Getting Deep into the Feels
The personality types that are using introverted feeling are the following. Dominant Fi-users: INFP and ISFP, auxiliary Fi-users: ESFP and ENFP, tertiary Fi-users: ISTJ and INTJ, and inferior Fi-users: ESTJ and ENTJ. Believe it or not, a dominant Fi-user and an inferior Fi-user will use introverted feeling in different ways.
For example, according to Psychology Junkie, “INFPs and ISFPs are supremely concerned with maintaining their emotional integrity and inner harmony. They believe in living with purpose, helping others, and staying true to themselves. When they make a decision, the first thing they consider is their values – Does this align with what I feel is right? How will this affect others? How will this impact me? How does this experience broaden my own personal understanding?”.

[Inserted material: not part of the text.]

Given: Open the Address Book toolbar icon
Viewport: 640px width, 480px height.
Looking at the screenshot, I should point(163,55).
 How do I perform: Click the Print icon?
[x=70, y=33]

According to the Thought Catalog, “as a dominant function, Fi manifests as a moral compass that points its user toward the direction they ought to explore next, based on how they feel about the information at hand.”

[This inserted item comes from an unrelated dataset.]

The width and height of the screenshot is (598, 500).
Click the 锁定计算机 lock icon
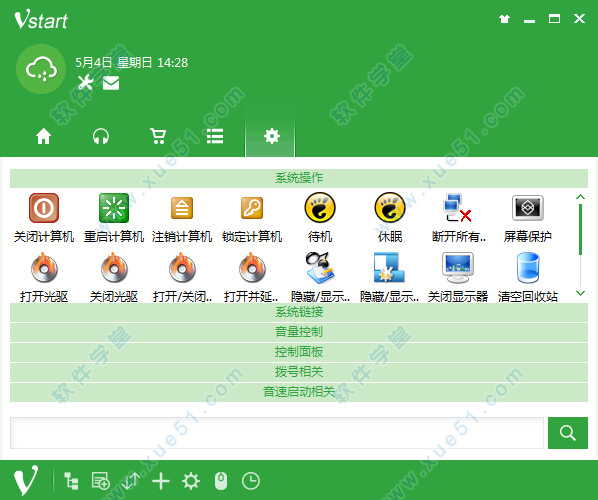coord(252,208)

Thought Catalog also says the dominant-Fi monologue: “I must decide how I feel and where I stand on these issues before coming to a conclusion about what to do.”
The Psychology Junkie also states, “ESFPs and ENFPs access Se (Extraverted Sensing) or Ne (Extraverted Intuition) before Fi – so these processes are going to greatly influence how they use their feeling function. Where the INFP and ISFP will instantly know how things align with their values, their emotions, and feelings, the ESFP or ENFP will have everything filter through their perceiving process (intuition or sensing) first. They will access their feeling function more when they are alone and away from people. Externally they will seem more like experiencers (ESFPs) or idea generators (ENFPs) focusing more on what they perceive or their ideas than their feelings.”
The Thought Catalog states, “As an auxiliary function, Fi manifests as a method of reflecting on and assessing how the user feels about his or her past actions.”
The auxiliary-Fi monologue: “I need to isolate myself to process how I feel about the activities I’ve been engaging in lately and decide whether or not to keep doing them.”, according to the Thought Catalog.
This position of introverted feeling is shared with ISTJs and INTJs. They express their auxiliary function, extroverted thinking after they go through their primary function, introverted intuition (INTJ) or introverted sensing (ISTJ) in their functional stack.
According to the Thought Catalog, “as a tertiary function, Fi manifests as strong, unwavering set of morals and values which the user draws upon to dictate many of their major decisions.”
The tertiary Fi monologue: “I must adhere to my values and morals at all costs – even if doing so is unpleasant.”, according to the Thought Catalog.
According to Psychology Junkie, ” For the ESTJ and ENTJ, Introverted Feeling is the most unconscious part of their personality. It is hard for them to understand and control and as a result, they may be suspicious of it. Most Te-dominant types see introverted feeling as “the enemy”. Because feeling is nearly unconscious and often irrational for them they see feeling dominant personalities as being irrational. This can cause conflicts for ESTJs and ENTJs and dominant feeling personalities as they can fail to appreciate each other’s strengths.”
As an inferior function, Fi manifests as a general disdain for emotional expression and a fear of being perceived as ‘weak’ by others.
The Thought Catalog says, “as Fi matures, its user will begin to identify the role their own personal morals play in their lives and allow those morals to take on a greater role in their decision-making process.”
The inferior-Fi monologue (prior to maturation): “Feelings are for the weak. I have no time to attend to such trivial matters in either myself or others.”, according to the Thought Catalog.